Another agenda item was the winter closing of the Aquatics Center. Monthly 424 (repeat) people use the pool, but that reduces when school starts. City staff offered two different dates (Monday, October 22, 2012 thru February 4, 2012 or Monday, November 5, 2012 thru February 4, 2012) and asked what closure date the Council wanted. There was some talk of extending the open time until November 9. Mayor Gayle Washburn asked what the added cost for the four days would be and was told about $800. She then offered her travel fund stipend be used to cover some of it and Council Members A. Eduardo Gonzalez and Brian Sipes agreed to donate theirs also. So it looks like the pool will be closing on November 9th and reopening on February 4, 2013.

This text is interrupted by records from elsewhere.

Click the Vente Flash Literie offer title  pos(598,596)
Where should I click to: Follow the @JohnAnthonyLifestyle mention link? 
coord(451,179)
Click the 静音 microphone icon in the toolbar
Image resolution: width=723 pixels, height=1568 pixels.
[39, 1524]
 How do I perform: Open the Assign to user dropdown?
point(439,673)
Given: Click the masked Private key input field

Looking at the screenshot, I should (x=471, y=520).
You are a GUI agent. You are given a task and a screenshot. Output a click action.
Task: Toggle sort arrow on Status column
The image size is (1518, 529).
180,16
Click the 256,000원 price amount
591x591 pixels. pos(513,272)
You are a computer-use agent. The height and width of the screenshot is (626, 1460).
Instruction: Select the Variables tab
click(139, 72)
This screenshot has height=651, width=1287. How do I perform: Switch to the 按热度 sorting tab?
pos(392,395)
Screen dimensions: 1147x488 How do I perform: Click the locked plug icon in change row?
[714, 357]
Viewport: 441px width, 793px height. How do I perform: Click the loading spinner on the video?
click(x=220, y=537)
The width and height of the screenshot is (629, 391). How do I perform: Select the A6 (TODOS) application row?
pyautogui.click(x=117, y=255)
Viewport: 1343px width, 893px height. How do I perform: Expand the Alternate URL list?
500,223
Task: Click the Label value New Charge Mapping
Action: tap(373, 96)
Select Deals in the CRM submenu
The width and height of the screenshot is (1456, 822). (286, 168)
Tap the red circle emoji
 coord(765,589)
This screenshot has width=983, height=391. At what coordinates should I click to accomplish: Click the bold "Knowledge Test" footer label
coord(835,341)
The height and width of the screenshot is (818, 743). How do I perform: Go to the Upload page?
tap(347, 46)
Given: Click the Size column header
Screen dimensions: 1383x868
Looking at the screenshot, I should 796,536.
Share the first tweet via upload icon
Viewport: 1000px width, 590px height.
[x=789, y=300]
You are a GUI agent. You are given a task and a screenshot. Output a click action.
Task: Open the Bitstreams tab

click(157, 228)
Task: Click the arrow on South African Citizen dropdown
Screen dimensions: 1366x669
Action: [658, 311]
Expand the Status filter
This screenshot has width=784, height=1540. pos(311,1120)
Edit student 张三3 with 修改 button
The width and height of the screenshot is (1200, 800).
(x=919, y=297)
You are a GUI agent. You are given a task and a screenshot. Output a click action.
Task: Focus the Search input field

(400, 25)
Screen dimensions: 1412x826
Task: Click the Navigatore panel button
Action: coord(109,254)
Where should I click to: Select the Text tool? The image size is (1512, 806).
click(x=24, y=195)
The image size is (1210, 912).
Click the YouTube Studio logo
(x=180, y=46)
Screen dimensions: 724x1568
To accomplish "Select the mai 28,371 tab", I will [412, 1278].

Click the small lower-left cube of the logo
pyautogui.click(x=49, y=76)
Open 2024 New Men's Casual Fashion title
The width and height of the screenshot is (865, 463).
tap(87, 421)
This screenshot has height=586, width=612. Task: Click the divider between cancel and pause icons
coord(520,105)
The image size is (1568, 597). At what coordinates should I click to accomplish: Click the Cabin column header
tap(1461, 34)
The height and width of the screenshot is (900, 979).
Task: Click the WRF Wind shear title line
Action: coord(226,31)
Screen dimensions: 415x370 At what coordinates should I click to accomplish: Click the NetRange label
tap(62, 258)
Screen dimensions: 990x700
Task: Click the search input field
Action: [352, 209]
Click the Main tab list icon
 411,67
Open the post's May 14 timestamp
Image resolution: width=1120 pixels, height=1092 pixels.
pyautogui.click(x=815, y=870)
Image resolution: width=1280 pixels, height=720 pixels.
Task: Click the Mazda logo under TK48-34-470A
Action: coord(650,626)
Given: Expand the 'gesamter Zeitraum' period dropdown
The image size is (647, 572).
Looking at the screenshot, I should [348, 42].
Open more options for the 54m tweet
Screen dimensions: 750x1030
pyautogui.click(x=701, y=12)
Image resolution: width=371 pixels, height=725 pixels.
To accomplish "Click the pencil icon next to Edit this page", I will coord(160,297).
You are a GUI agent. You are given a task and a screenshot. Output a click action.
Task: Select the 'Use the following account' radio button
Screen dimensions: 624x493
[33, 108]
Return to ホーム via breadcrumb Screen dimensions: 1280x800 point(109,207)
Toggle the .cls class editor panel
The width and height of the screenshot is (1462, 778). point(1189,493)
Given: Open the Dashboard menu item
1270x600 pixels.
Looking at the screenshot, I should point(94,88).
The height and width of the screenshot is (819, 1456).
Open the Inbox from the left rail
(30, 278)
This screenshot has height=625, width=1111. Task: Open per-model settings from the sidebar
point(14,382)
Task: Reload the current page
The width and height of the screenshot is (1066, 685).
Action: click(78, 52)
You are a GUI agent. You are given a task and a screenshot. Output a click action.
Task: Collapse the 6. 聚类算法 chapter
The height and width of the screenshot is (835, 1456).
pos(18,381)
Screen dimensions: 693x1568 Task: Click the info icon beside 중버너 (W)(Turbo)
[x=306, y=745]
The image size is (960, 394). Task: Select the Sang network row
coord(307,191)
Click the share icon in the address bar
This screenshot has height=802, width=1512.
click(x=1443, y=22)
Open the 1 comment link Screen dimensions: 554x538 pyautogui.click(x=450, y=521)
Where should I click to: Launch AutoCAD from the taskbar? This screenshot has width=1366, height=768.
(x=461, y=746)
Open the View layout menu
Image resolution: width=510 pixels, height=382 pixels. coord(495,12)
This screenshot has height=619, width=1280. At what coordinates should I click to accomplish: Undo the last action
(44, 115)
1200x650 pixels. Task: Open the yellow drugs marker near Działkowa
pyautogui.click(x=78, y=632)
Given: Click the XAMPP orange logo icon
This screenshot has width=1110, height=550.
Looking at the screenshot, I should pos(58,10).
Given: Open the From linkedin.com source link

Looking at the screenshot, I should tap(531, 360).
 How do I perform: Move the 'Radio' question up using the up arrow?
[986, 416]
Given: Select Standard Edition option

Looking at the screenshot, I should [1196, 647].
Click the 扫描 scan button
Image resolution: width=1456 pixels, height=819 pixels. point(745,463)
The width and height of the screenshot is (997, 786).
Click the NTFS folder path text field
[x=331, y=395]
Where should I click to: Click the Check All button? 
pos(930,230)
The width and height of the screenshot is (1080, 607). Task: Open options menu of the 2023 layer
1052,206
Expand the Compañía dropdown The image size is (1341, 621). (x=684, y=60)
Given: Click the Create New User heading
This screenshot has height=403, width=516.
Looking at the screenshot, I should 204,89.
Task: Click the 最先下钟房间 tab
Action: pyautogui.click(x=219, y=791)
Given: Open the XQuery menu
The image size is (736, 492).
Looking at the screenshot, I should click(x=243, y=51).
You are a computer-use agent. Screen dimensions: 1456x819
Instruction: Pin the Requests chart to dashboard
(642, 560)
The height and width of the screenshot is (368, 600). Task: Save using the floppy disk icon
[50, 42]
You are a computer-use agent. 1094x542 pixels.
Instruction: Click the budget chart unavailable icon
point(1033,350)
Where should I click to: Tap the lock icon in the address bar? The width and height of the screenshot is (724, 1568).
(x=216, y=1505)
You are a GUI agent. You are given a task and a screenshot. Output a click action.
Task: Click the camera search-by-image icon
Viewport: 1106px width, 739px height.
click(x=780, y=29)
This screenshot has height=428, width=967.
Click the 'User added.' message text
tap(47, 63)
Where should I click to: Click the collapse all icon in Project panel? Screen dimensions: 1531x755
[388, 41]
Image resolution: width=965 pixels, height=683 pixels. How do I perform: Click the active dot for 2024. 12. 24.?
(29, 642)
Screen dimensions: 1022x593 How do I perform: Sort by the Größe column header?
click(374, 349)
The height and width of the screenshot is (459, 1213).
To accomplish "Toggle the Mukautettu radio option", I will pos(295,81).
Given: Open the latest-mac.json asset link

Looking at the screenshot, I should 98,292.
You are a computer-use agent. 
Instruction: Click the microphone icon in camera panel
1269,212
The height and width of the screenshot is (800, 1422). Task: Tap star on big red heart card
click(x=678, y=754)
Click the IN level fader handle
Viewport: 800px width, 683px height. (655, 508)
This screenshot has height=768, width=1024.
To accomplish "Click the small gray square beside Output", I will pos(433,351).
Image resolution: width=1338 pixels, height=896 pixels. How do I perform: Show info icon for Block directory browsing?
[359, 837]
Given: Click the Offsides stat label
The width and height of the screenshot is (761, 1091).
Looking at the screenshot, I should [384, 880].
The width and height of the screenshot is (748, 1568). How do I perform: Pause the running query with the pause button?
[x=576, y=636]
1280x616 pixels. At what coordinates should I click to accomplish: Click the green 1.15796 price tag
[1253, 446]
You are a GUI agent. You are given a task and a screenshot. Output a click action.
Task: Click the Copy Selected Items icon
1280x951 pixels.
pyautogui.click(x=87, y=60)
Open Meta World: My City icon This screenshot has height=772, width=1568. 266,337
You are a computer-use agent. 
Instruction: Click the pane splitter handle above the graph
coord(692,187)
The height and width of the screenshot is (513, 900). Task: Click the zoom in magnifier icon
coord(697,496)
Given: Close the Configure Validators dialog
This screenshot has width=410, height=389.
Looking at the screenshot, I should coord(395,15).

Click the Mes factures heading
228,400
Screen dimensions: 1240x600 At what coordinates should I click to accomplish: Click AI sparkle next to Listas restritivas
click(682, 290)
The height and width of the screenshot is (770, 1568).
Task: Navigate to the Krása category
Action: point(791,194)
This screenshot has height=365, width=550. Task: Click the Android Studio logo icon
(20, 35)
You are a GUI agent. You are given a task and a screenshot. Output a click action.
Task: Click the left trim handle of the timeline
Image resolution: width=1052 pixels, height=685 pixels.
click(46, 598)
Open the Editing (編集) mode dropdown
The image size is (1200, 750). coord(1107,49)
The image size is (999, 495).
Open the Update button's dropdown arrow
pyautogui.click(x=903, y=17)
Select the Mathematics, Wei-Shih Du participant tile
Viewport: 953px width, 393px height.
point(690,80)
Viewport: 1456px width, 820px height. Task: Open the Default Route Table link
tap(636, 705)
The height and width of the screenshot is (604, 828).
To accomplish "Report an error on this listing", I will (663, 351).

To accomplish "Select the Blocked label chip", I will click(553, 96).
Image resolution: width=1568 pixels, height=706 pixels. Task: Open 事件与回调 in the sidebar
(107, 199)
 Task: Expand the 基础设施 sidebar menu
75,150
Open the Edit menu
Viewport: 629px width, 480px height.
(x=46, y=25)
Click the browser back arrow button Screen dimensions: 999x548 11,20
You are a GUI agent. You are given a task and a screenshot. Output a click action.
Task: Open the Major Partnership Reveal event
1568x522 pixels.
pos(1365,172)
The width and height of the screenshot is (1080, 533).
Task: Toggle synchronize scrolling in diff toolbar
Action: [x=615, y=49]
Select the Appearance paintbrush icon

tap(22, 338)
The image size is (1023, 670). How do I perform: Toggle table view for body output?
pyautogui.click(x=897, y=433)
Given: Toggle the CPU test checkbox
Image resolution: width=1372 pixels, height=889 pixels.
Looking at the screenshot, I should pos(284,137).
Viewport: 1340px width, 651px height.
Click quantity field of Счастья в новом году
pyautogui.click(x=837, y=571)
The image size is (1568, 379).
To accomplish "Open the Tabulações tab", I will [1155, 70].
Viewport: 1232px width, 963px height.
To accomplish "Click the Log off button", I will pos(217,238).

There were a number of people who addressed the Council during public comments and about specific agenda items. Some thanked Quiring and Jay for their time and service to Fillmore, while others questioned the timing of their departures. Alex Mollkoy, a business owner and City Council candidate, asked what the savings would be in changing law firms and would there be any added cost in the change. The Council responded, but did not specifically answer the question. To which Doug Tucker, who is also running for a Council seat, addressed the Council and said, “The question wasn’t answered.” Tucker also told the Council that he felt the resignation of the City Manager should have been on that night’s agenda and discussed in open session, stating, “Public has a right to know.” Manuel Minjares, who is also running for a Council seat, questioned the abrupt departure of the City Manager and Financial Director. This was the last council meeting that Quiring will be attending. Her last day of work will be Thursday, Sept. 13. Quiring responded by recommending a workshop to discuss the City Manager position.
Often during the meeting the City Attorney cautioned the Council on responding to public comments and other items. Laurie Hernandez, a former Council Member, addressed the Council on what she considered a Brown Act violation and asked why two seemingly identical items were both on the closed session and open session. She also asked why public comments on specific items were not asked for and questioned the confusion of placement on the agenda.
As to future agenda items, Gonzalez asked that the questions Hernandez brought up be put on a future agenda so they could be discussed. To which Council Member Jamey Brooks said, “I do not want to answer any of her questions.” Sipes then responded saying he wanted to answer them and a vote was taken to put it on the agenda. The vote was 3-1 with Brooks the only No vote.